The term 'husband of one wife' applies to both men and women.

by Matt Slick

Another point raised by the egalitarians to justify that women can be pastors and elders is to say that the term "husband of one wife" can apply to both men and women. They even claim that this is supported in a book from someone who claims to have seen the phrase applied on an ancient tombstone of a woman. The book is titled "Familiar Leadership Heresies Exposed"; but, I can't find it anywhere---not Google, not Yahoo, not Altavista, not Amazon.com. Without the book, verification cannot be established or the evidence cross-examined. So, this appears to be nothing but hearsay promoted by the egalitarians.

Since all we have to work with is the New Testament text, let's examine the phrase . . .

  • 1 Tim. 3:1-2 "It is a trustworthy statement: if any man aspires to the office of overseer, it is a fine work he desires to do. 2 An overseer, then, must be above reproach, the husband of one wife, temperate, prudent, respectable, hospitable, able to teach."
  • Titus 1:5-6, "For this reason I left you in Crete, that you might set in order what remains, and appoint elders in every city as I directed you, 6 namely, if any man be above reproach, the husband of one wife, having children who believe, not accused of dissipation or rebellion."
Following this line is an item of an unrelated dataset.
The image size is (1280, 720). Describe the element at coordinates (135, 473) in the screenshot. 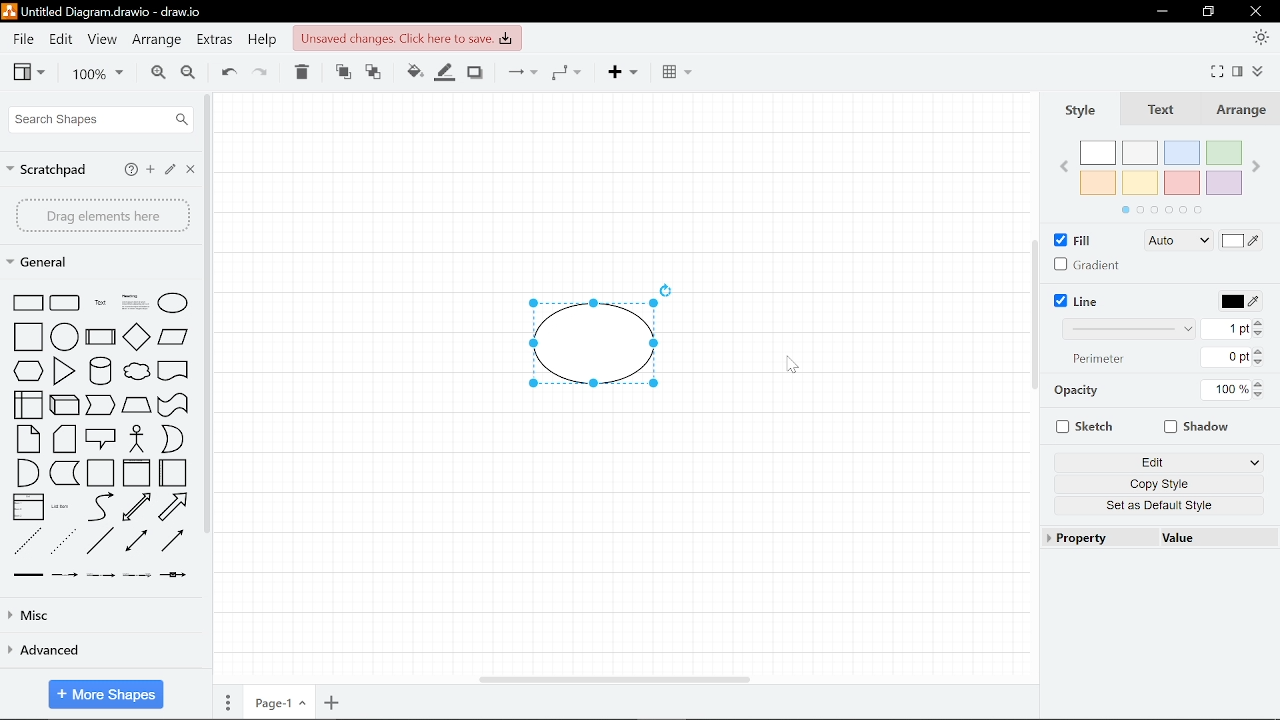

I see `vertical container` at that location.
Let's look at each one. The Literal Greek of 1 Tim. 3:2 is,

It is necessary then the overseer be above reproach, a one woman man, temperate, sober minded, respectable, loving strangers, able to teach.

The overseer is to be a one woman man. In the Greek the word "overseer" is in the masculine, singular form. It could be similarly rendered in English by saying something like, "the actor must be above reproach, a one-woman man." It would make no sense to say, "the actors must be above reproach, a one-woman man." Also, it would make no sense to say "the actress must be above reproach, a one-woman man. The point is that the person who is a one-woman-man must be a man.

Let's take a look at Titus 1:5-6. " . . . appoint elders . . . if any man be above reproach, the husband of one wife . . . " The word for "elders" in Greek is "presbuterous." It is the masculine plural. This is like the actors versus actresses thing again; the first is masculine plural, and the second is feminine plural. To continue, Paul then says, "if any man be above reproach, the husband of one wife." So, among the elders Paul says any such man must be above reproach. Literally, Titus 1:5-6 says, " . . . appoint older men as I directed you. 6if someone is above reproach a one-woman man, having children who believe . . . "

Here it is a grid that will help explain what is happening.

Greek ει τις εστιν ανέγκλητος μιας γυναικος ανήρ
English if someone is unreproachable of one woman man
Parsing CS OIFMSN V3SPAI JMSNX JFSGX NFSG NMSN
Parsing Explained conj. pronoun,
masc/fem,
sing.,
nominative
verb, 3rd per,
sing., present,
adjective,
masc.,
sing., nominative
adjective, fem., sing., genitive noun, fem. sing., genitive noun, masc., sing. nominative

The word "someone" τις has a form that can be both masculine or feminine (like 'person' in English). But it says that the "someone" must be a "man of one woman"; hence, we must view it as the masculine form. Since the word "man" isn't there where "someone" τις is, in the Greek, various translations differ and render "someone" as "anyone" (Darby, ESV, YLT), "man" (ASV, NASB, NKJV, RSV), "someone" (HCSB, NRSV), "any" (KJV), and "elder" (ISV, NCV, NIV, NLT, GNB). But, that isn't a problem because we know that the someone must be male, the husband of one wife.

Literally, it is "man of one woman" which is why it is translated as husband of one wife.  But some will object and say that this would mean that a man couldn't be an elder if he wasn't married.  However, this isn't the issue.  In the culture, people were married early.  It was normal and expected.  Paul is talking about monogamy as opposed to polygamy which he says the elder must hold to being a "man of one woman"--not a "man of more than one woman." 

Furthermore, if the literalness of being married is used to refute the idea that the elder/pastor must be male and married, then the elder must also have more than one child since verse six says, "having children who believe."  Are we to say that a person can't be an elder if he isn't married, or that he has to have two or more children?  Of course not.  Instead, Paul is telling us that the elder is to be a man of one woman who has a family that is Christian. 

But note . . . it is a man who is to be the husband of one wife/man of one woman who has believing children.  This cannot be filled by a woman.

How is is possible for a woman to fit that criteria? It isn't. Therefore, the office is for males only.